- Origin: Belgrade, Serbia
- Genres: Hard rock; glam metal;
- Years active: 1985–1994; 2005–present;
- Labels: PGP-RTB, One Records, PGP-RTS
- Members: Dušan Janićijević Dragoljub Popović Dejan Jelisavčić Dragan Živković Saša Đokić Nenad Đorđević
- Past members: Dejan Lukić Dušan Zarić Dejan Tomović Zoran Miletić Goran Tadić Nemanja Petrović

= Karizma (Serbian band) =

Serbian hard rock band

Karizma (Каризма; trans. Charisma) is a Serbian and Yugoslav hard rock band formed in Belgrade in 1985.

==Band history==
===1985–1994===
Karizma was formed in Belgrade in 1985 by Dušan "Duca" Janićijević (guitar), Dragoljub "Đoki" Popović (guitar), Dejan Lukić "Francuz" (bass guitar), and Goran "Edi" Tadić (drums), who were later joined by Dušan Zarić (vocals) and Dejan Tomović (keyboards). The band was named after the song "Charisma" by Kiss. They were musically inspired by Kiss, Bon Jovi, Iron Maiden and Def Leppard. In 1988, Karizma won the first place at Gitarijada festival in Zaječar. During the same year, they released their debut album Vreme je za nas (It's Time for Us) through PGP-RTB. At the time of the album release, Lukić and Tadić had been replaced by Zoran Miletić and Srđan Milenković respectively. The track "Vrati se" ("Come Back") became a minor hit for the band. After the album was released, Zarić left the band due to his mandatory stint in the Yugoslav army, and a former Otkrovenje (Revelation) vocalist Dejan "Jelfan" Jelisavčić replaced Zarić. The band toured Serbia extensively, performing as the opening band on Kerber tour, also having a tour across Bulgaria.

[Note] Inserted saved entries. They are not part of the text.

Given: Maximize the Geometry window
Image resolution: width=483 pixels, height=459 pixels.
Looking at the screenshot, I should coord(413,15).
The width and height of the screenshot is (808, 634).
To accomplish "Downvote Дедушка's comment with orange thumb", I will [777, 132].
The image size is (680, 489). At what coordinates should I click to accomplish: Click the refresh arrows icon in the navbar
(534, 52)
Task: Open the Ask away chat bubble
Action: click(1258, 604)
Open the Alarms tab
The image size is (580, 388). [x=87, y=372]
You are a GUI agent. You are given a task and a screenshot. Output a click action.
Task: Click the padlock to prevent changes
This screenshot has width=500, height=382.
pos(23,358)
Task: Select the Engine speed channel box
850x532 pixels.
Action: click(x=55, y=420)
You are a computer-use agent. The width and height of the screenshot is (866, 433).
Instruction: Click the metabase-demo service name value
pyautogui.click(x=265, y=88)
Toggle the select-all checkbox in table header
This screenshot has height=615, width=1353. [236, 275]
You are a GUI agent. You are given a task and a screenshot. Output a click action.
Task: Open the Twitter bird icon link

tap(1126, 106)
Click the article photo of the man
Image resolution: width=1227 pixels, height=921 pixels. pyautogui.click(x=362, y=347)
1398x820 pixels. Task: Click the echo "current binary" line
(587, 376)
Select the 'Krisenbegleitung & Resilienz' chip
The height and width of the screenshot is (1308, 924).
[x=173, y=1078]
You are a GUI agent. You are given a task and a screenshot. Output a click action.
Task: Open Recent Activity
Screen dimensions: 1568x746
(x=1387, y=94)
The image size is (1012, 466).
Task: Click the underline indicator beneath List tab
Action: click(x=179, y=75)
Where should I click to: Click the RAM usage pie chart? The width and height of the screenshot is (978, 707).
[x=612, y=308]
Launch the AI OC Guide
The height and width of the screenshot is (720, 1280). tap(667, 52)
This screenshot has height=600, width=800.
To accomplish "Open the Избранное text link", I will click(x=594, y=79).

In 1991, the band released their second studio album, U snovima (In the Dreams), with Goran "Edi" Tadić on drums, who had in the meantime returned to the band and replaced Milenković. Tadić also designed the cover for the album. The album was produced by Vlada Barjaktarević and featured a cover of Oliver Mandić's song "Ljuljaj me nežno". In 1993, bass guitarist Saša Đokić and drummer Dragan Živković "Pizzi" (formerly of Bride) replaced Tomović and Tadić. In 1994, the band recorded demos for the album that was never released and disbanded soon after. During the same year, the band's song "Daj mi" ("Let Me") was released on Komuna compilation album Pakleni vozači: Jugoslovenski hard rock (Hell Riders: Yugoslav Hard Rock).

===Post breakup===
After the band ended their activity, Jelisavčić moved to London, and upon returning to Serbia sang in the group Afrodizijak (Aphrodisiac), releasing an eponymous album with them, and later started his own studio. Saša Đokić performed with pop singer Maja Nikolić, guitarist Zlatko Manojlović and the bands Frenky and Straight Jackin'. Tomović was a member of Vampiri.

===2005–present===
In 2005, Karizma reunited in the lineup featuring Dejan Jelisavčić (vocals), Dušan Janićijević (guitar), Saša Đokić (bass guitar) and Dragan Živković (drums), as well as new members Duško Maslac (guitar, formerly of Jugosloveni and Mladen Vojičić "Tifa"'s backing band) and Nemanja Petrović (keyboards). During the same year, the band released the compilation album Retro-active, which consisted of the remastered songs from U snovima, the song "Ludnica" ("Madhouse"), recorded in 1994, and the new version of "Vrati se". In 2006, a former Ruski Rulet (Russian Roulette) and Alisa keyboardist Nenad "Žvaka" Đorđević replaced Petrović, and one of the original Karizma members, Dragoljub Popović, returned to the band. In June 2014, the band released a remixed version of "Vrati se" from their debut album as a single.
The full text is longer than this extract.